• **Entries**:
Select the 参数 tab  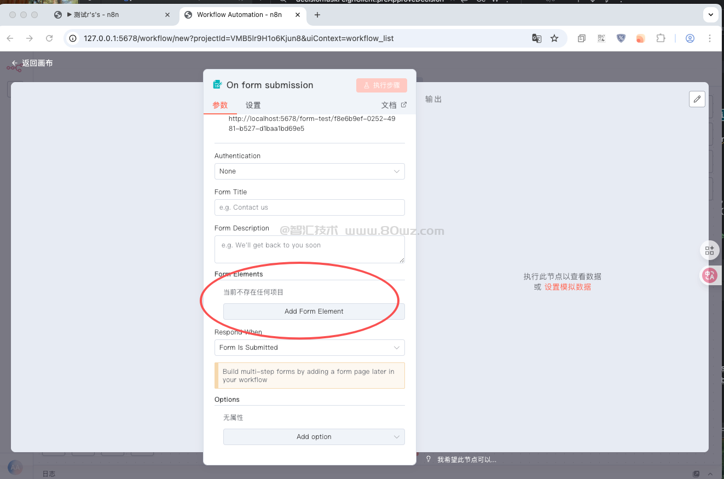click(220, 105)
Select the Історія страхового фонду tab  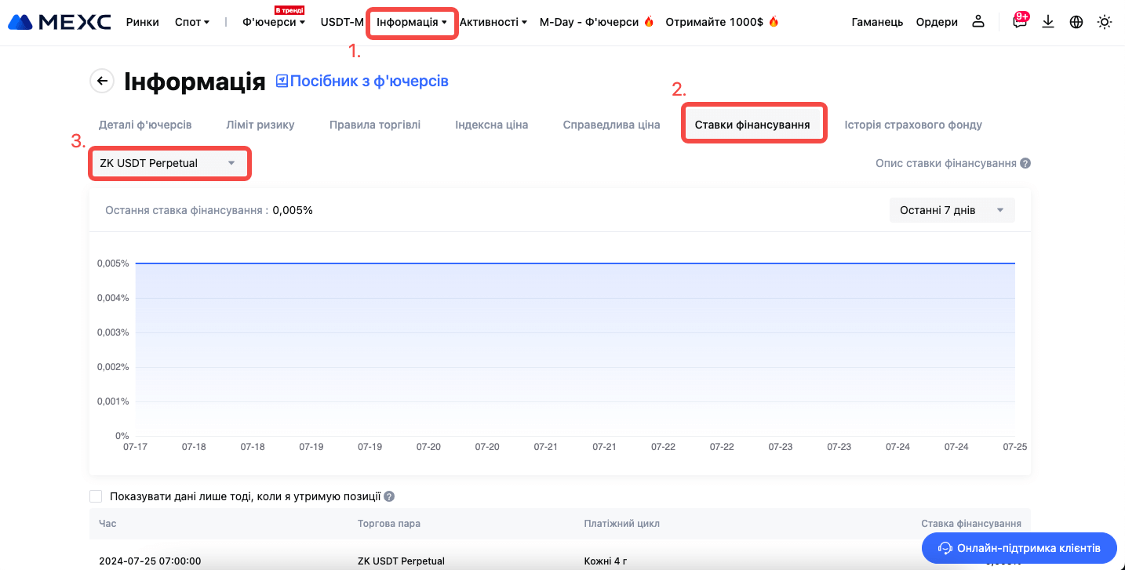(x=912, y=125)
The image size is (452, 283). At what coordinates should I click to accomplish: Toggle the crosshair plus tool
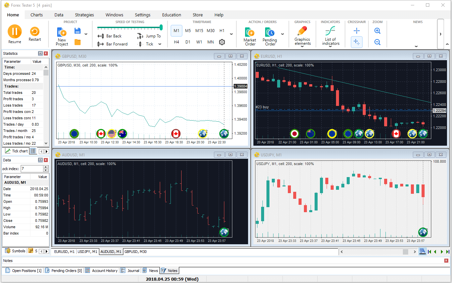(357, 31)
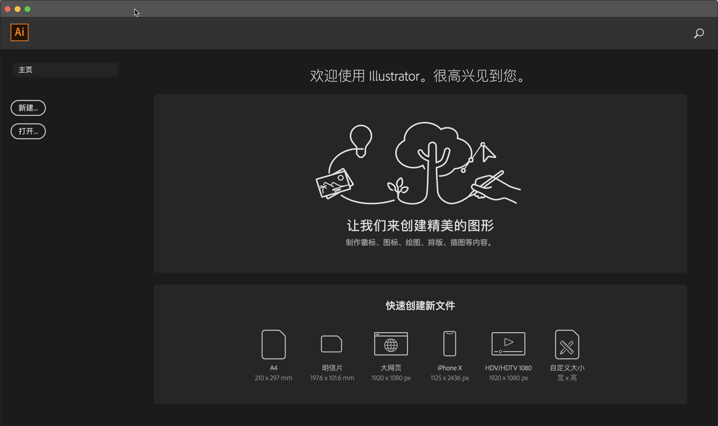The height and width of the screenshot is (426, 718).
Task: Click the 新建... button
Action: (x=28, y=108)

...

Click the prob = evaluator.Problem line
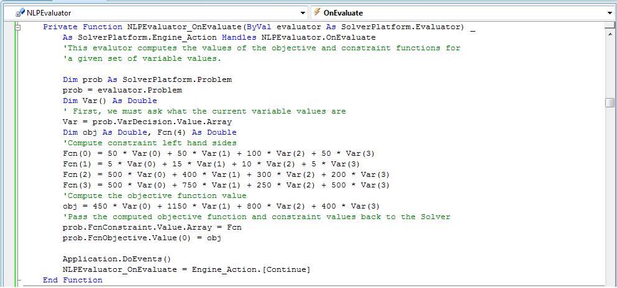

• **Required work**: Format everything from the line containing "The image size" down to the line containing "Action: (x=28, y=108)" as a JSON list of strings with one string per line, blank lines omitted. Keep the pictures out of the answer.

• **Exercise response**:
[
  "The image size is (452, 283). At what coordinates should I click to accomplish: Toggle the crosshair plus tool",
  "(357, 31)",
  "The height and width of the screenshot is (426, 718).",
  "Task: Click the 新建... button",
  "Action: (x=28, y=108)"
]